Marie Pellieux prend le cas de Fara, une jeune femme déjà connue de l’Amicale du nid et qui a, relate-t-elle, “lancé un appel au secours” après une énième fugue. “Fara avait été en mesure d’appeler à l’aide, mais elle était prostrée, elle n’était plus du tout en mesure de pouvoir s’exprimer. La collègue qui l’a prise en charge lui a proposé d’utiliser la roue. Fara avait pointé “je me sens coupable”, “je reçois des propositions d’inconnus sur les réseaux” et, pour exprimer ses besoins : “j’ai besoin de comprendre comment j’en suis arrivé là“. La roue lui a permis d’avoir un temps pour revenir à la réalité et d’exprimer ce qu’elle venait de vivre. La collègue a ensuite pu recréer un échange“, observe-t-elle.
“Cet outil permettra de repérer des situations de risque ou de violences sexuelles avérées le plus en amont possible“, estime Clélie Pellottiero, cheffe de service adjointe à l’Aide sociale à l’enfance (ASE), qui considère que “la roue de la protection permet aux jeunes de s’exprimer avec leurs mots à eux. On a souvent tendance, les professionnels, à poser nos mots sur ce qu’on perçoit de la situation.”

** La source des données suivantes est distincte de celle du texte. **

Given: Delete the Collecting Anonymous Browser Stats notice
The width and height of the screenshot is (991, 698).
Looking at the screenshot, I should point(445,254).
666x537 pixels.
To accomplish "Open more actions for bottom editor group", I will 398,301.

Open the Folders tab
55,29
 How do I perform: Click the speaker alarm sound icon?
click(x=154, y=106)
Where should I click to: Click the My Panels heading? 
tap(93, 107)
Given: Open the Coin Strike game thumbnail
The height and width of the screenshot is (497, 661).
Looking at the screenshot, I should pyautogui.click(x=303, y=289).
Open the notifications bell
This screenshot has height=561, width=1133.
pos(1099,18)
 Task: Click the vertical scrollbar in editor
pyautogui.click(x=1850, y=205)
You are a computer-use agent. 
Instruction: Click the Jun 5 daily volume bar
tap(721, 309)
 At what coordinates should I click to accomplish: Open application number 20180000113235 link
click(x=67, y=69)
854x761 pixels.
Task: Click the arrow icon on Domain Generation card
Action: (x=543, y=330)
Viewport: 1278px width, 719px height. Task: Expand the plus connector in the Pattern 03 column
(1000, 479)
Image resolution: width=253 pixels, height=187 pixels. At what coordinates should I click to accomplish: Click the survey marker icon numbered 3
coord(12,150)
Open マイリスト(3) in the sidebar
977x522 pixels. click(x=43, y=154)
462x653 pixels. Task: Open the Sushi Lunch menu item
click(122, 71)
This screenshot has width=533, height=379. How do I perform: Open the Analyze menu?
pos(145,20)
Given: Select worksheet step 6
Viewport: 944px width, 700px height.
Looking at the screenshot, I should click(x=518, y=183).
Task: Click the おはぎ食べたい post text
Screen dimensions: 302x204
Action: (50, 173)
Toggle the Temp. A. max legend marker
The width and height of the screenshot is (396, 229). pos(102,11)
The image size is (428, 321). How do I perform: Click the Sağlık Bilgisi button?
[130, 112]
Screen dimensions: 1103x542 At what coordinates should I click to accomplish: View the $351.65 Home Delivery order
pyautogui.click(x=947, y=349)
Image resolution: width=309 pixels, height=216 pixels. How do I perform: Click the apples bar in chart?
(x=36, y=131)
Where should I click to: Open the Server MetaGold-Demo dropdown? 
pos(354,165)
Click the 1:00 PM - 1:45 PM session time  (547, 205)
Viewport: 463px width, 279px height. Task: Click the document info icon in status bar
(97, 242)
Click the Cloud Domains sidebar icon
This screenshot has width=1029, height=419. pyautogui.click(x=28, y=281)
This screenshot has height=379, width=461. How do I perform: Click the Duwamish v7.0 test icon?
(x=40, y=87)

La roue de la protection s’ajoutera à d’autres dispositifs d’évaluation tels que le violentomètre ou le michtomètre, porté par l’association Agir contre la Prostitution des Enfants (ACPE), mais décrié par l’Observatoire départemental des violences envers les femmes. “Il emploi un language qui est non respectueux du jeune“, estime le juge Édouard Durand, ancien co-président de la Commission indépendante contre l’inceste et les violences sexuelles faites aux enfants (Ciivise). “Je crois que la roue de la protection est le premier outil qui prend conscience que les enfants ont des besoins. On attend toujours de personnes dont le langage a été bafoué d’être les premières à instaurer la parole avec nous. En réalité, on attend quelque chose d’impossible. C’est pourquoi 160 000 enfants victimes chaque année n’ont pas de visage“, ajoute-t-il.
Après avoir été expérimentée par plusieurs structures, comme l’Amicale du nid 93, le centre Hubertine Auclert, Une femme un toit ou le LAO Pow’her, la roue de la protection devrait être diffusée en mai ou juin auprès des professionnels de l’ASE, des centres de planification ou des infirmières scolaires.